#### Task instructions
Write out every line below that includes the word "arrow".

(Recorded data)
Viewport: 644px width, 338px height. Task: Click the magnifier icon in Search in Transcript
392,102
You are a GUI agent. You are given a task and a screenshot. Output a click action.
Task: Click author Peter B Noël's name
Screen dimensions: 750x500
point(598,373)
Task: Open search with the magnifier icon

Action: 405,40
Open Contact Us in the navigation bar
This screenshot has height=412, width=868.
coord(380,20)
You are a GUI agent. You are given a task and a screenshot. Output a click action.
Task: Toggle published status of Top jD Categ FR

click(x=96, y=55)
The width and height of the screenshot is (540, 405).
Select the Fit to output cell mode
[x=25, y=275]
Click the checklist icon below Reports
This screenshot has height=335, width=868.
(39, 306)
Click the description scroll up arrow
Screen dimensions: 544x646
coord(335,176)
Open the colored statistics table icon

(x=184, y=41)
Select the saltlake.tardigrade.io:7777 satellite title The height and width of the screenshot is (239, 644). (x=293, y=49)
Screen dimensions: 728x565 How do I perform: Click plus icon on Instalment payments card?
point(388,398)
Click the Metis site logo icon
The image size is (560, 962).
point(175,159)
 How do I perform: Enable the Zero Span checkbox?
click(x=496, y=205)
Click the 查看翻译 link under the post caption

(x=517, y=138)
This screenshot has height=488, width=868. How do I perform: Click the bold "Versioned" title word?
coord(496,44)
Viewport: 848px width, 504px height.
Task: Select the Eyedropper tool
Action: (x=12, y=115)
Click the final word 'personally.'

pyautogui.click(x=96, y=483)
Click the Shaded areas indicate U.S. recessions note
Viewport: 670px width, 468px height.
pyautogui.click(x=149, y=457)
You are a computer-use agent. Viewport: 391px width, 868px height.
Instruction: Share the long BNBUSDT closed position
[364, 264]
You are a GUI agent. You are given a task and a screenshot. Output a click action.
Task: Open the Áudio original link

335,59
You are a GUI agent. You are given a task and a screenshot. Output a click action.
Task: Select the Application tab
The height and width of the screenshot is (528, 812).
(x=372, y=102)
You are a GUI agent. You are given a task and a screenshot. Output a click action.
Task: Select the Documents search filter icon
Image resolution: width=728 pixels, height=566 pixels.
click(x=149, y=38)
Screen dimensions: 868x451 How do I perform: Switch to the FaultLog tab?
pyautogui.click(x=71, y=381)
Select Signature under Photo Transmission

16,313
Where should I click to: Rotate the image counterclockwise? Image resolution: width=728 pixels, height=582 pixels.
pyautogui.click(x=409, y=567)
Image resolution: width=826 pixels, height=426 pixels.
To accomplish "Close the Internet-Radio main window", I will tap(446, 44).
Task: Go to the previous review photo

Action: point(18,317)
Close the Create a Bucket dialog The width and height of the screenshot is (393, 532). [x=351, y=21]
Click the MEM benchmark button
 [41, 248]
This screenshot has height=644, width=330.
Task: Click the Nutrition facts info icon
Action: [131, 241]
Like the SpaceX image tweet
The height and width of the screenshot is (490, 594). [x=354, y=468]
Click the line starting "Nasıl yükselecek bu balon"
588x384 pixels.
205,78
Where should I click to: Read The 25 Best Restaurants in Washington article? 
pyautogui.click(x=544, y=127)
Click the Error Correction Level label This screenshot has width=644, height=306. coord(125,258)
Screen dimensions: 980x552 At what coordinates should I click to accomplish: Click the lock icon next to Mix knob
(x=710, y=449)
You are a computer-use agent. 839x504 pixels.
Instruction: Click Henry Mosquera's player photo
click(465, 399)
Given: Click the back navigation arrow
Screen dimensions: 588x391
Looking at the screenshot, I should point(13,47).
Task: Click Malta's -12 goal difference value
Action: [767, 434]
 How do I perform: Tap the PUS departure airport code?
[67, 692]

#### Answer area
Click the description scroll up arrow
Given: Click the back navigation arrow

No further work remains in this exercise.